But the "disclaims copyright" language probably has some legal value, in many jurisdictions. It might be interpreted as a public-domain dedication, where those have meaning. Or, as a promise which was relied upon, preventing a later copyright-enforcement claim by estoppel doctrines.
A lawyer could say, and of course the advantage of existing licenses/dedications is that they've already been legally reviewed for clarity across many jurisdictions. But this sort of overt declaration may still protect many re-users if push ever came to legal shove. And it might even be useful to establish such a precedent – that sharing is safe with only such a small, clear, plain, blanket statement.
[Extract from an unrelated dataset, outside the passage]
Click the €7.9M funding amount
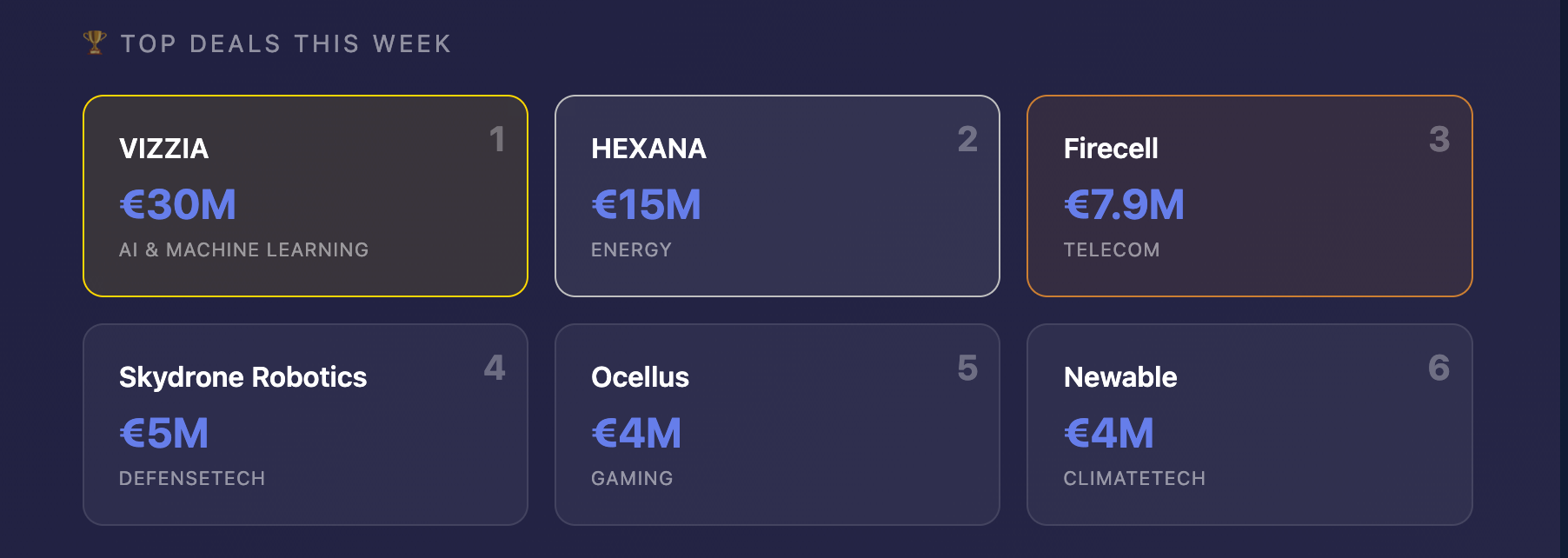This screenshot has height=558, width=1568. (x=1124, y=205)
I agree that the licensing terms need clarification.
see: https://web.archive.org/web/20120510151444/http://methodlogi...
Lots of questions: does it actually have any performance benefits? A network stack? How do the mechanics of getting/editing files work?
* no networking at all
* performance - doing what?
* file primitives are implemented purely in Lua, and what is currently there resembles a pre-initialized ramfs. Closing a file is a NOP, the concept of numerical file descriptors is not fully implemented yet. So - no block devices yet.
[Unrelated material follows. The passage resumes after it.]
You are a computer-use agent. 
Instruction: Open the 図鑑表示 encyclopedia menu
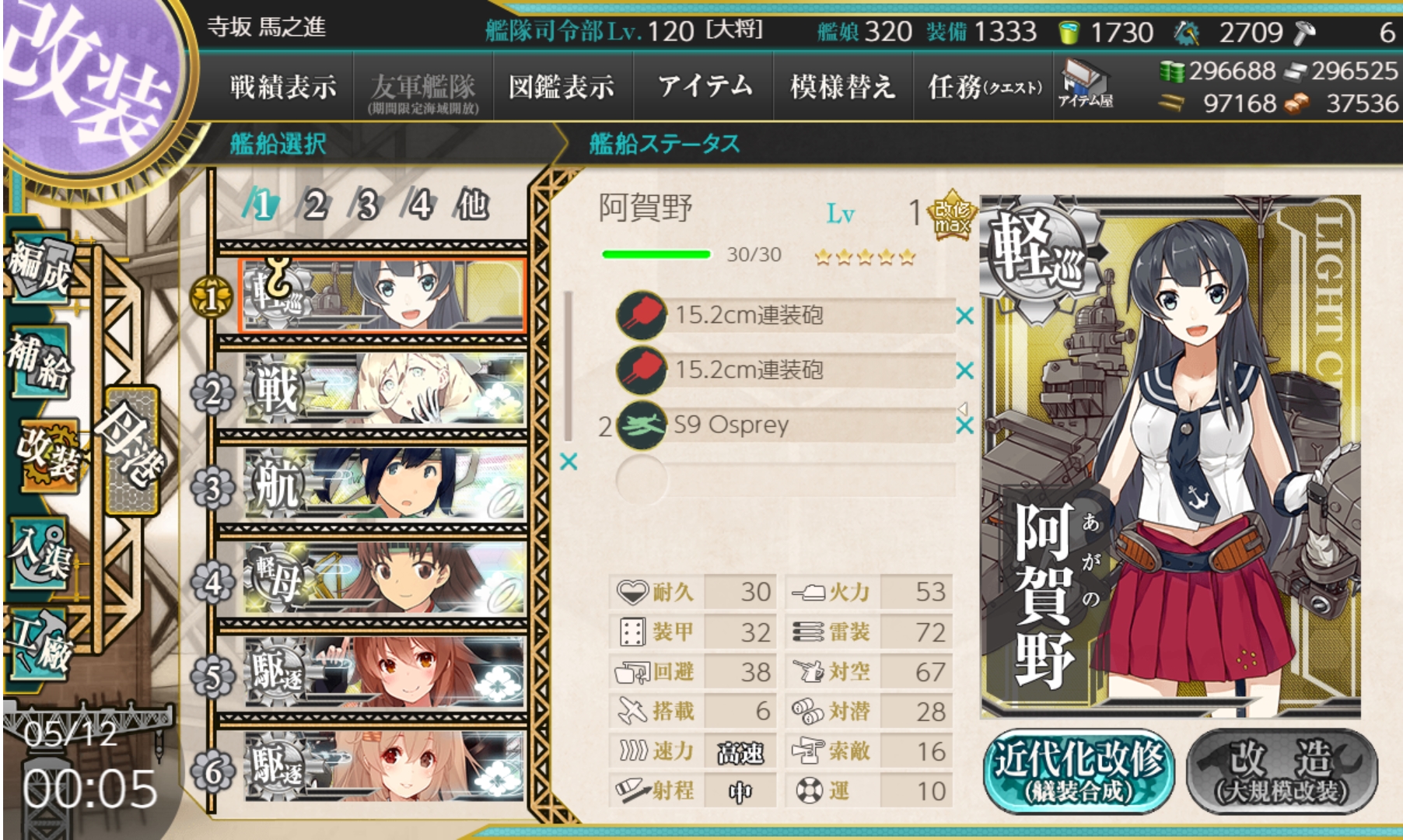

* aside from file primitives, you have lua coroutines as the core of the scheduling, inb()/outb() (bytewise port I/O), and putpixel/clearscreen in the API implemented in C, as well as basic keyboard handling (using inb/outb wrappers) and graphics primitives (using putpixel/clearscreen) implemented in Lua.
I suggest to take a quick peek at luakernel.c and luakernel.lua in the codebase.
Play with it if you want to experiment with Lua and/or experiment with a simple OS built around a higher level language. Don't play with it if you want something to build your next app on.
I'm curious what's the easiest way to test this?
[1] https://github.com/ers35/luakernel/blob/master/bin/luakernel...
I suggest starting with bochs since this project has a bochsrc.txt in the git root that will be automatically picked up if you just run "bochs" in that directory.
This is still in the early stages of development, and much is not yet implemented. One way to trigger a crash is to call an unimplemented system call.